» **DIRECTIONS FOR THIS TASK**: Among the records below, find each line containing the word "computer" and copy it.

» **PROVIDED MATERIAL**:
- - - -

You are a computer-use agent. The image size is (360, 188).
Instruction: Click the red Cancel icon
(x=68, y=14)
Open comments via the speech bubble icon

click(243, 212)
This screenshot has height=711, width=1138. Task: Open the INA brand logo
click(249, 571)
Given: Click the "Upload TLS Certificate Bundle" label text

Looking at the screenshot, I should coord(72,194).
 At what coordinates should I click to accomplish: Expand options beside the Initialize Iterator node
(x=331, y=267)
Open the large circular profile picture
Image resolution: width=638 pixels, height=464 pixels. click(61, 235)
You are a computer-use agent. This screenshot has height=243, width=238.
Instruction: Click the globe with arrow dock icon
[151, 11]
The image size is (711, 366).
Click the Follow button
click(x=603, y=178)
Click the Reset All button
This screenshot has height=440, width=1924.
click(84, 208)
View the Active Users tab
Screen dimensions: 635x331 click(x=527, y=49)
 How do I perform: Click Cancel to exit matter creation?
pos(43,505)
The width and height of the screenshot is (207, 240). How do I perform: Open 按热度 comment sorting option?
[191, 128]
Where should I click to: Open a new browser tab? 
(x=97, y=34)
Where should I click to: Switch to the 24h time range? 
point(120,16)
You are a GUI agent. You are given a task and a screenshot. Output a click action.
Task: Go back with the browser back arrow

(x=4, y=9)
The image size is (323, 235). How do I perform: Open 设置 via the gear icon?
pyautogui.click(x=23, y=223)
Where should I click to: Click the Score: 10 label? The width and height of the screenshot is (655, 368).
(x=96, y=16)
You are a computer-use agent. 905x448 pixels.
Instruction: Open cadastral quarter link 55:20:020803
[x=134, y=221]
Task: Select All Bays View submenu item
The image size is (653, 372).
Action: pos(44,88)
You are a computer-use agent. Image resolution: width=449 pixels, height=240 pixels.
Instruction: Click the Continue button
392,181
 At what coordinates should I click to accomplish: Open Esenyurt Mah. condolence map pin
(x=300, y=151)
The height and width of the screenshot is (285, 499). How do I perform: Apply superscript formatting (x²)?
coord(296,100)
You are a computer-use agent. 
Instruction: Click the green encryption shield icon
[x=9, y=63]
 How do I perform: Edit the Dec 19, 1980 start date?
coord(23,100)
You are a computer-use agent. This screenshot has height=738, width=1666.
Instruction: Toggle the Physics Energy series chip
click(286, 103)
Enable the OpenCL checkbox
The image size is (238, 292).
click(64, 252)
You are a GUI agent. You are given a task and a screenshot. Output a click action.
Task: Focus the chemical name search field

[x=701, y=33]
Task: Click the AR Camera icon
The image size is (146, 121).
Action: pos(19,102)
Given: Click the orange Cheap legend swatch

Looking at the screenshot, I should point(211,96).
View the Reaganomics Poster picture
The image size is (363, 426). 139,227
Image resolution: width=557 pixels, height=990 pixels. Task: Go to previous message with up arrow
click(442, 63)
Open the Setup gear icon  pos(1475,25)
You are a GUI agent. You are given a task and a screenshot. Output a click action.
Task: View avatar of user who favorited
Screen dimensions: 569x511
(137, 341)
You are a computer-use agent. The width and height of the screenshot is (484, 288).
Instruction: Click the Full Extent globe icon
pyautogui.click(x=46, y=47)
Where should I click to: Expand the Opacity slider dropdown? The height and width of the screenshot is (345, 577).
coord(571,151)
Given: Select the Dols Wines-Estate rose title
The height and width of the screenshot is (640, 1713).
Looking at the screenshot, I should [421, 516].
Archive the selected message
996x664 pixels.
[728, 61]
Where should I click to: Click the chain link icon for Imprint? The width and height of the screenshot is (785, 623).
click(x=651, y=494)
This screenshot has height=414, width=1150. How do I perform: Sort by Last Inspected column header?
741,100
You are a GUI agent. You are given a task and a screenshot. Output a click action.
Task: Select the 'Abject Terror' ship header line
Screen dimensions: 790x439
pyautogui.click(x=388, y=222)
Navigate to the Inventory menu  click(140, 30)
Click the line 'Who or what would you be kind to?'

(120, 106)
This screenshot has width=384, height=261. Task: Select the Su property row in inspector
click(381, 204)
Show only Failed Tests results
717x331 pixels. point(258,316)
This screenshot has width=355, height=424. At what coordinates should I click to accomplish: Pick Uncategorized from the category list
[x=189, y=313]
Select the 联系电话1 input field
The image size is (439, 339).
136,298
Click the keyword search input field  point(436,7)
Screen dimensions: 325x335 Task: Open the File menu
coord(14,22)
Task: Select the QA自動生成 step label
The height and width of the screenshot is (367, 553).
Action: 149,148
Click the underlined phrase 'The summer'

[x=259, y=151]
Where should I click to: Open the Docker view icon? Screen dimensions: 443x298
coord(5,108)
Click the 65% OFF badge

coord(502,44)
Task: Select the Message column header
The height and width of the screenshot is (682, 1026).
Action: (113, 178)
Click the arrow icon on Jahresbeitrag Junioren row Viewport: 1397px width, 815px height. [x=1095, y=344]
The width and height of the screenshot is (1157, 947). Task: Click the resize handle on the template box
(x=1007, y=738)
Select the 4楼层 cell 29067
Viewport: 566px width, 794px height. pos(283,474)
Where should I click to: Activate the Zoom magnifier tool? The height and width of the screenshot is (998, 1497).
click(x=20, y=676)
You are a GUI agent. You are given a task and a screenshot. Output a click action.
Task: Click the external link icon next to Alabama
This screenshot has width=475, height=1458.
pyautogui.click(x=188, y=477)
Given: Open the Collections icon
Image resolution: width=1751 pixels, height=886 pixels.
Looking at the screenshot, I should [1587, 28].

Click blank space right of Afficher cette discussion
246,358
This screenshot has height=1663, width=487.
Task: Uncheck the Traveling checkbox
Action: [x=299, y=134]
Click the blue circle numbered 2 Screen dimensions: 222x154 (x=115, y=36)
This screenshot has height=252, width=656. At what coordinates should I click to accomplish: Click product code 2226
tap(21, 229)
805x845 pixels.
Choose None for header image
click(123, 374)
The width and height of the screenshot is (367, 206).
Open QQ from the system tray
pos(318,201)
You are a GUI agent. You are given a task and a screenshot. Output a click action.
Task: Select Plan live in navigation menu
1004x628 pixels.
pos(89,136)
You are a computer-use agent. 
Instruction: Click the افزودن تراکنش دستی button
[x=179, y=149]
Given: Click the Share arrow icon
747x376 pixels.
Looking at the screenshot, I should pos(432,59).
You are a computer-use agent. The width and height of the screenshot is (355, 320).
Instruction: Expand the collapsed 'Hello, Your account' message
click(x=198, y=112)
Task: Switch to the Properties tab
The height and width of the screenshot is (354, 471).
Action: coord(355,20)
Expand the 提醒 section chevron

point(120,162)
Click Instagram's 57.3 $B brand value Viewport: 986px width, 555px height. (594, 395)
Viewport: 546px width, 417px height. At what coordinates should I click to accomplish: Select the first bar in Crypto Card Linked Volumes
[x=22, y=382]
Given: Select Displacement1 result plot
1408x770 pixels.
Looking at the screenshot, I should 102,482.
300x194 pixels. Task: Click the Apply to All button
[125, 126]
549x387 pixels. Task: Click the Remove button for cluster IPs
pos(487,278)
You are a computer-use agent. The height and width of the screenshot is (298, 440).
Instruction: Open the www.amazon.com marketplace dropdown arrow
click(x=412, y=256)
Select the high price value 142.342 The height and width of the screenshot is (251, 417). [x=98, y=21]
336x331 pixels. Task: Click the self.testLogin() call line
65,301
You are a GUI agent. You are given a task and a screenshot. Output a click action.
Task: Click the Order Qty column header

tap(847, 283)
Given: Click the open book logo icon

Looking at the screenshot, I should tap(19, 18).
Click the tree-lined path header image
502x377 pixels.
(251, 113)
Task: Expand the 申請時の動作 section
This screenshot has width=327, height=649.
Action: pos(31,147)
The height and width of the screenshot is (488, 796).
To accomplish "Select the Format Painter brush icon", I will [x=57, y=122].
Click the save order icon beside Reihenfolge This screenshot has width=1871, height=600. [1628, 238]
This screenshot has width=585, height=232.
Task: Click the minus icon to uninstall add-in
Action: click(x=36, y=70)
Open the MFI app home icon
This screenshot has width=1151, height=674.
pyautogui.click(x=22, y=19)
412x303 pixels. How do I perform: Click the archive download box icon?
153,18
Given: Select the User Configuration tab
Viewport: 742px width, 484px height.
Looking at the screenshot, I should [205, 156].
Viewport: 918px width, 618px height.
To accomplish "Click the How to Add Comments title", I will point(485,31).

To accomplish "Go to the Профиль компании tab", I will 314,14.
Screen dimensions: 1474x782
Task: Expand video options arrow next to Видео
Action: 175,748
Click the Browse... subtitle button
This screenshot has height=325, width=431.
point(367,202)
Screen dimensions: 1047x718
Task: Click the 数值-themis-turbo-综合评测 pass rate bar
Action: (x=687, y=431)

- - - -

» **RESULT**:
You are a computer-use agent. The image size is (360, 188).
You are a computer-use agent. This screenshot has height=243, width=238.
You are a computer-use agent. 905x448 pixels.
You are a computer-use agent. Image resolution: width=449 pixels, height=240 pixels.
You are a computer-use agent. 
You are a computer-use agent. This screenshot has height=738, width=1666.
You are a computer-use agent. The width and height of the screenshot is (484, 288).
You are a computer-use agent. 
You are a computer-use agent. The width and height of the screenshot is (355, 320).
You are a computer-use agent. The height and width of the screenshot is (298, 440).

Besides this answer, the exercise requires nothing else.